I'm logged in as minime.

I don't understand why it doesn't allow me to chown file that I own without su privileges. Obviously I can use sudo, but I'd like to understand why? because of www-data group?

chown minime:www-data user-functions.php

ls -lh

-rw-r--r--  1 minime minime    24K Jan  6 16:11 user-functions.php


chown: changing ownership of `user-functions.php': Operation not permitted

Non-privileged users (not root) cannot chown files to other user names. To use chown, a user must have the privileges of the target user. In other words, only root can give a file to another user.

As explained here (thanks @slhck):

Only processes with an effective user ID equal to the user ID of the file or with appropriate privileges may change the ownership of a file. If _POSIX_CHOWN_RESTRICTED is in effect for path:

  • Changing the user ID is restricted to processes with appropriate privileges.

  • Changing the group ID is permitted to a process with an effective user ID equal to the user ID of the file, but without appropriate privileges, if and only if owner is equal to the file's user ID or ( uid_t)-1 and group is equal either to the calling process' effective group ID or to one of its supplementary group IDs.

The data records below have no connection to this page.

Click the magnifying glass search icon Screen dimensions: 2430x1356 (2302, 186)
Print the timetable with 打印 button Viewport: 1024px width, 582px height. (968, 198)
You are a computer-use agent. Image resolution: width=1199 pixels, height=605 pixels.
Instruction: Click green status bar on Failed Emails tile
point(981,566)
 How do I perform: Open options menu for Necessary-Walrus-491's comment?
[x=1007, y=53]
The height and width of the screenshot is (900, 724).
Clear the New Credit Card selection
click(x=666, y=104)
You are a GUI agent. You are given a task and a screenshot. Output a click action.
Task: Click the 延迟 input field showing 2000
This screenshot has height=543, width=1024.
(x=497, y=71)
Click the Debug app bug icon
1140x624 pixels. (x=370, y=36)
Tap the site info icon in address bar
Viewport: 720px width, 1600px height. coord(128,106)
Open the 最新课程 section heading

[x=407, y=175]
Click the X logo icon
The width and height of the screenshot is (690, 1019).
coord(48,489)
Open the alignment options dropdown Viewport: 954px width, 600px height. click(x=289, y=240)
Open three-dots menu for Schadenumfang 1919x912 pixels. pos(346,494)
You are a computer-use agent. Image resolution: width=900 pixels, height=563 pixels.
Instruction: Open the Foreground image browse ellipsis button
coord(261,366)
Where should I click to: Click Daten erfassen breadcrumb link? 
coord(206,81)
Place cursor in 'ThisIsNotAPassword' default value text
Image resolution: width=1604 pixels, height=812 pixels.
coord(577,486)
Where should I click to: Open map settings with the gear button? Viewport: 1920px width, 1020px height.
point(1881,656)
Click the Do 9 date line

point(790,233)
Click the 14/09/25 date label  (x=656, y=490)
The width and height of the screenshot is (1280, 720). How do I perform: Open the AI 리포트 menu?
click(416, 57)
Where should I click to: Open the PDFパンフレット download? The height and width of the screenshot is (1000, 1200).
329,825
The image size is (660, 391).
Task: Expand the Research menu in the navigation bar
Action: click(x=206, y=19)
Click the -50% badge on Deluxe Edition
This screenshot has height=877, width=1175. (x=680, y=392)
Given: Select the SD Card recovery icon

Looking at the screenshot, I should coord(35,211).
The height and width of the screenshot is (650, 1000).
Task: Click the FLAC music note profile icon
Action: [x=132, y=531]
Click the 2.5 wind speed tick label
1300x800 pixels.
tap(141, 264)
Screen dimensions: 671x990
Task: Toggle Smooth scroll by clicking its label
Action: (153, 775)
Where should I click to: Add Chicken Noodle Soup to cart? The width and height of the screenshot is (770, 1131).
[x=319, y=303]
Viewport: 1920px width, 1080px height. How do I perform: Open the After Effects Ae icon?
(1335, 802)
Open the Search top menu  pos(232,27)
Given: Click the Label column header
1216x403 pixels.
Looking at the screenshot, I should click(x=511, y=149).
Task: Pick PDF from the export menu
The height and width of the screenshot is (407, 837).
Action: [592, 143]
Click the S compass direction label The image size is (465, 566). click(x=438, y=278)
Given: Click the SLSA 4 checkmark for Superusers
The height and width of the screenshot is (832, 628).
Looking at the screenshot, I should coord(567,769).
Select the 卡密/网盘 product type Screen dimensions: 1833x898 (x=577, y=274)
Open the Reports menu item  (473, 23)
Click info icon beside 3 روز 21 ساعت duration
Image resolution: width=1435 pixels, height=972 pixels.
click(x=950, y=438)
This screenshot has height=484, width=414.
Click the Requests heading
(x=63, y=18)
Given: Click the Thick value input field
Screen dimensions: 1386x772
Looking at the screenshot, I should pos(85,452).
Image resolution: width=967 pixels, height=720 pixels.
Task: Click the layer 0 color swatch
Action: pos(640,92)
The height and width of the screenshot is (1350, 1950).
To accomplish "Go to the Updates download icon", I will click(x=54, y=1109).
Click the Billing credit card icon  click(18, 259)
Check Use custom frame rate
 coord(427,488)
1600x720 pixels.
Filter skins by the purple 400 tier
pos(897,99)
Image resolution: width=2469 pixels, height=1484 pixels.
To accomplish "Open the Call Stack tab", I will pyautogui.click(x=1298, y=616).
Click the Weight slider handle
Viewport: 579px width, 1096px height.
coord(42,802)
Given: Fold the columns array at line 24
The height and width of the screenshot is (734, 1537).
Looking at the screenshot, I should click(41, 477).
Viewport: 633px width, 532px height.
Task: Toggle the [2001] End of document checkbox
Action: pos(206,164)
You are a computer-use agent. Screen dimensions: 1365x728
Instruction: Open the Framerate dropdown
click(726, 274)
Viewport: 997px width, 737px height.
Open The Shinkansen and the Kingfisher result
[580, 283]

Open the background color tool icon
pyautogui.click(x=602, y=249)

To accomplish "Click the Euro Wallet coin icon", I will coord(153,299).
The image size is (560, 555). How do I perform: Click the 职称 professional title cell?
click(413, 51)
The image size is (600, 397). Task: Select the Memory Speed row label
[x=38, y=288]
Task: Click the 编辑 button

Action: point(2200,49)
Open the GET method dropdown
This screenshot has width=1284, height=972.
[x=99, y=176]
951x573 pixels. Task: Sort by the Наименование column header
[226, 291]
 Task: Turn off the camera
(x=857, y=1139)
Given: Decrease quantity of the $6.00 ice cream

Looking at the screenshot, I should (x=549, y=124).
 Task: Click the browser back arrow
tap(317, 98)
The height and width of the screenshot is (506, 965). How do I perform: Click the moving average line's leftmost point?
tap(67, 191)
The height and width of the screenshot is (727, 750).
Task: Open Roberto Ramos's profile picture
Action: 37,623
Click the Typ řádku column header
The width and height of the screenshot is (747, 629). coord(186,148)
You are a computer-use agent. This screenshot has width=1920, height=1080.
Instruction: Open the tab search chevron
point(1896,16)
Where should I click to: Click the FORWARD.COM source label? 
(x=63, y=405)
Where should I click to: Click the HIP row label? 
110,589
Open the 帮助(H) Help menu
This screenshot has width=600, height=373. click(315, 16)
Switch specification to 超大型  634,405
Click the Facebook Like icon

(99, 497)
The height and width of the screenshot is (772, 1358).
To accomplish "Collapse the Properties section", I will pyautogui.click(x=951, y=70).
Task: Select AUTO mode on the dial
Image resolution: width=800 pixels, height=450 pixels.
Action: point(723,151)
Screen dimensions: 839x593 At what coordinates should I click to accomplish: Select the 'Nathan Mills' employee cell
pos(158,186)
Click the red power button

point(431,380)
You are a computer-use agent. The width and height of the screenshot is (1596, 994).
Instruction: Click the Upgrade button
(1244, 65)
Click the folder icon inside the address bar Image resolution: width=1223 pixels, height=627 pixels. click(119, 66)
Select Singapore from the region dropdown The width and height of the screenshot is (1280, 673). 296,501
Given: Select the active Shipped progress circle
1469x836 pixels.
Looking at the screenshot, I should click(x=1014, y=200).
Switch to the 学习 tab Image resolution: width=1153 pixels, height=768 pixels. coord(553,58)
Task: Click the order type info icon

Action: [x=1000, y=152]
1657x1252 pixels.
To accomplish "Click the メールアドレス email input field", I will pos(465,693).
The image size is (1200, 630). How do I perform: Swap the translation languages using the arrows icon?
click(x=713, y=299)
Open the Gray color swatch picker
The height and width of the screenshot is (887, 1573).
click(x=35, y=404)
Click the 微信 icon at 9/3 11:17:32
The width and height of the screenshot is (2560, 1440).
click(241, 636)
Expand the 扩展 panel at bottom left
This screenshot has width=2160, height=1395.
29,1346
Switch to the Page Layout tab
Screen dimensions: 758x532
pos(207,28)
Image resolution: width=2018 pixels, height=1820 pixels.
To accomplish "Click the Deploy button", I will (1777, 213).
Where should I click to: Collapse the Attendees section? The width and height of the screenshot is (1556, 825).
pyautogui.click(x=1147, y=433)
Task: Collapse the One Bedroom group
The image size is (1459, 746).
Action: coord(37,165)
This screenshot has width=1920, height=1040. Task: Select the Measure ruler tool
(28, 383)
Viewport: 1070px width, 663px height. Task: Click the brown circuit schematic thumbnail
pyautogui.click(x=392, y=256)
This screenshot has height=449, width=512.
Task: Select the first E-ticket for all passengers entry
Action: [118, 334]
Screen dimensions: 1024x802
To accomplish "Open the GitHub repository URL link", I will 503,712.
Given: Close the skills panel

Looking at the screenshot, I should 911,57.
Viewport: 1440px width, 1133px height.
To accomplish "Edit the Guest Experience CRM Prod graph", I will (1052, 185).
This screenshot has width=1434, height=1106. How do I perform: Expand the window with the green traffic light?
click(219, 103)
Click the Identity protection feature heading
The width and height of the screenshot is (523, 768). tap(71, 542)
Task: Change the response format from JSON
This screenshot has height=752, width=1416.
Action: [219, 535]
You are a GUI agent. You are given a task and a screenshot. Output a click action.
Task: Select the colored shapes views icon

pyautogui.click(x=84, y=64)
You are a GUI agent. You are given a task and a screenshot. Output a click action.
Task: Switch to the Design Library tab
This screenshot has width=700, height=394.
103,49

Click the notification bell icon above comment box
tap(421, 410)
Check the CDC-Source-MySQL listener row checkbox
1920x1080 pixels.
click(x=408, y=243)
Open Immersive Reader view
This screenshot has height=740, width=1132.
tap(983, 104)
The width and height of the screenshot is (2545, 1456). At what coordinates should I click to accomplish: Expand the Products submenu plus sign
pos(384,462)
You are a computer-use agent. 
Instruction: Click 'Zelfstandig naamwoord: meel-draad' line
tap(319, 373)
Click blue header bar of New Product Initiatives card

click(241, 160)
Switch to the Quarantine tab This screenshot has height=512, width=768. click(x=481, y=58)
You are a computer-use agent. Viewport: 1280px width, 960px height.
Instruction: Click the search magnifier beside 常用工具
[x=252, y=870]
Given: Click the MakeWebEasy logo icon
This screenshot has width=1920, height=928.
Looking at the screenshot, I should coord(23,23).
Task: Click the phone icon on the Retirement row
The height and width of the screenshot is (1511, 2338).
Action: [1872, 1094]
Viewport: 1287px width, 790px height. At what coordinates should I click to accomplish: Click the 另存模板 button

The rationale behind this has been nicely explained by @Gilles in this Unix & Linux answer:

The reason for this restriction is that giving away a file to another user can allow bad things to happen in uncommon, but still important situations. For example:

  • If a system has disk quotas enabled, Alice could create a world-writable file under a directory accessible only by her (so no one else could access that world-writable file in the directory), and then run chown to make that file owned by another user Bill. The file would then count under Bill's disk quota even though only Alice can use the file.
  • If Alice gives away a file to Bill, there is no trace that Bill didn't create that file. This can be a problem if the file contains illegal or otherwise compromising data.
  • Some programs require that their input file belongs to a particular user in order to authenticate a request (for example, the file contains some instructions that the program will perform on behalf of that user). This is usually not a secure design, because even if Bill created a file containing syntactically correct instructions, he might not have intended to execute them at this particular time. Nonetheless, allowing Alice to create a file with arbitrary content and have it taken as input from Bill can only make things worse.
  • Thanks @slhck I checked the man page and could not find an explicit mention of this, answer updated.
    – terdon
    Jan 6 '14 at 12:58
  • great! much clear now... what if minime is part of www-data group?
    – user98645
    Jan 6 '14 at 14:15
  • @SandroDzneladze nope, you need to have the same user ID as the user you want to chown to.
    – terdon
    Jan 6 '14 at 14:20
  • well this eliminates the possibility of JUST chowning files that I actually own. as root, a chown -R would change the owner on other files that I don't want to chown!